Thoughts

Your Dogmatism is the Problem

What is Your Sacred Cow and How Does It Control You?

Last night, after a meeting of the online discussion group my daughter and I are participating in, she called me to review, and about a reaction to something I said in the group, she laughed and pointed out: “Those Jungians don’t like it when you attack their sacred cow.” Thank you, Bridget, for handing me that term when I needed it. I have a tendency to break through to important ideas via many words and round-about ways of getting to the point, so when someone hands me a succinct way of naming what I’m thinking, I want to dance with joy! And “sacred cow” dances beautifully with the word I came up with early yesterday: dogmatism.

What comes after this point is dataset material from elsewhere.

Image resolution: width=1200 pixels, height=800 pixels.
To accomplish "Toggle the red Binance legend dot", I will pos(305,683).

Once again, I am looking down the barrel of another failed friendship because I dared tell the truth about a situation. I named the elephant in the room and proceeded to talk about it, and in this case, what I did quite literally amounted to a great “sin,” because I called into question the religion that she is still wedded to: the one I rejected after a lifetime of trying to conform to its contradictory tenets.

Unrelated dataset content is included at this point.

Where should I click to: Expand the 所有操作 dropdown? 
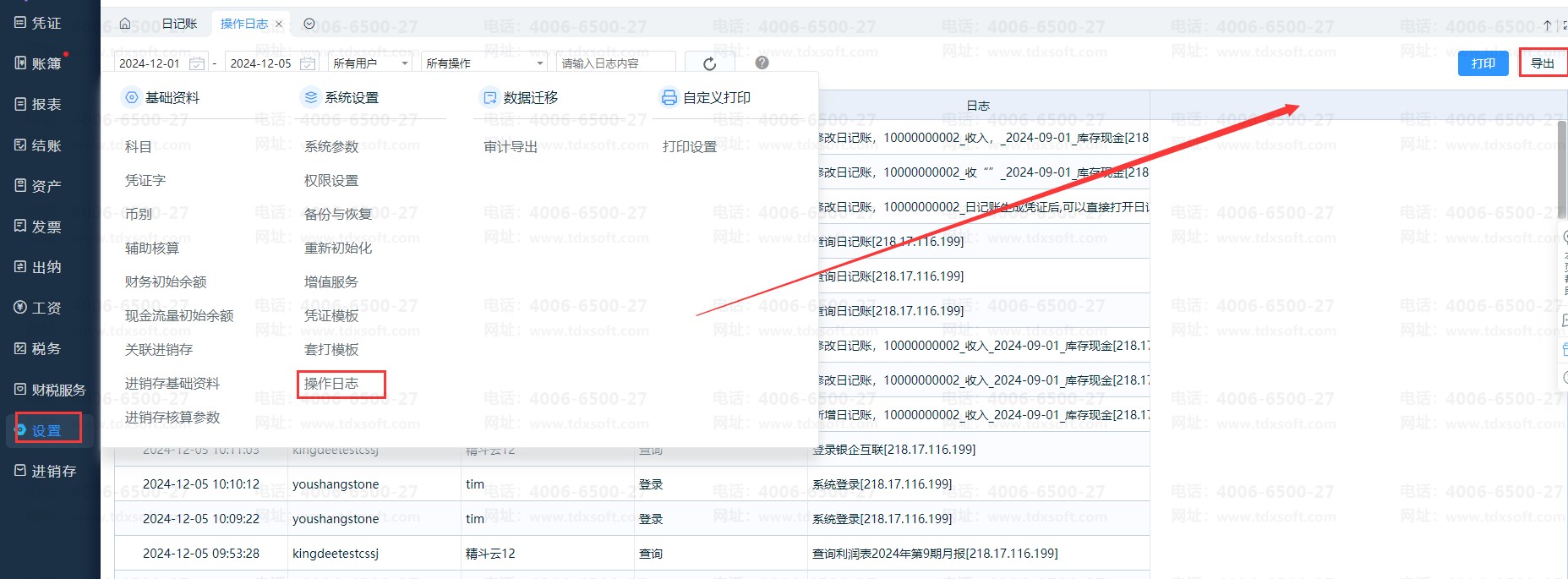(x=484, y=63)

Now, some people would tell me that the problem in the situation is mine, because I dared cross a boundary into the territory of someone else’s personal beliefs. That can be valid. In this particular situation, however, it certainly is not, because our friendship has suffered significantly from a lack of honesty and an abundance of avoidance ever since I left the Catholic Church—left Christianity, actually. What’s more, I was responding to an email from her that was very much about religious matters, something we freely talked about when I called myself Catholic. Interestingly, back then, because I wore the correct (though ill-fitting) label, she was happy to listen when I shared my doubts and far more than once conceded my point.

From what I can fathom (because she is now ghosting me, like so many in my life who simply can’t handle the risk of being honest), in my (former?) friend’s eyes, not only am I wrong, I am impugning her God, her religion, her Savior. But is any human called to defend God? Isn’t He all powerful? Can’t He take care of Himself? What about her religion: isn’t the Roman Catholic Church doing just fine without her standing up for it? It seems to me that the answers to those questions are: No, Yes, Yes, Yes.

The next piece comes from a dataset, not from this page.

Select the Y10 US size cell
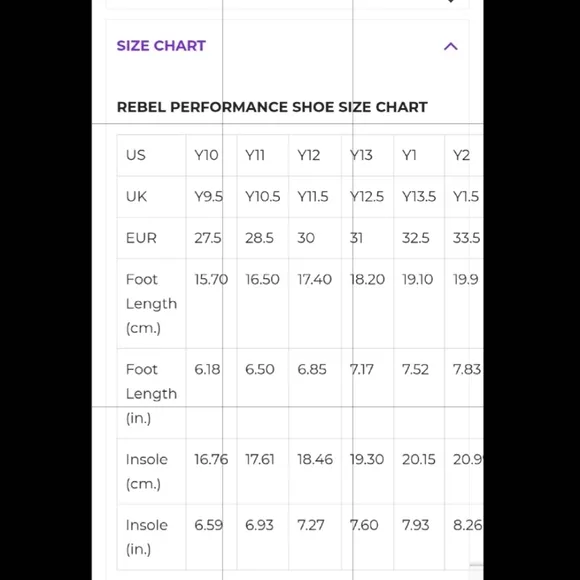The image size is (580, 580). pyautogui.click(x=211, y=155)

So, knowing her and knowing the tenets of the Catholic Church, I imagine that she thinks the issue involves some sort of sin, but I think there’s more to it than that. After all, doesn’t Jesus say to “turn the other cheek,” not slam the door or run and hide? What would offering the other cheek mean if we are talking about being “hit” by views that are different than our own?

I have changed, I have grown, and there’s nothing wrong with that. In fact, it’s right. It is what we are supposed to do, and the people in my life who have told me that I am the problem because my Soul can no longer rest in untruth and proceed as if everything is just fine are the ones living in fear. That does not mean, however, that I find no value in what used to be important to me. The truth is all around us. It comes packaged in many ways and gets delivered by people with individual experiences and beliefs. None of them have all the answers, but most of them have some. Madeleine L’Engle is one of those individuals. For many years, her Walking on Water: Reflections on Faith and Art was very important to me, and I’d like to share three quotes from it, because they make me think:

To be truly Christian means to see Christ everywhere, to know him as all in all.

We human beings far too often tend to codify God, to feel that we know where he is, where he is not, and this arrogance leads to such things as the Spanish Inquisition, the Salem witch burnings, and has the result of further fragmenting an already broken Christendom.

Unamuno might be describing the artist as well as the Christian as he writes: “Those who believe they believe in God, but without passion in the heart, without anguish of mind, without uncertainty, without doubt, and even at times without despair, believe only in the idea of God, and not in God himself.”

I know God, but I do not know Him in the way any one religion packages Him.

So, sacred cows: they don’t show up only in religion as it’s typically defined. Anything can become a religion, and anyone in a position of power who wields it to control others knows that very well and absolutely leverages it. How many people worship at altars of political correctness, of science, of veganism or carnivorism, of the Republican Party or the Democratic Party, of Wall Street or Main Street, of Carl Jung or B.F. Skinner?

Dogmatism is the problem. If something you believe cannot be questioned because it might endanger your soul or make you look like a fool or force you to think or cause some emotional discomfort, than you are being controlled by what you (claim to) believe in.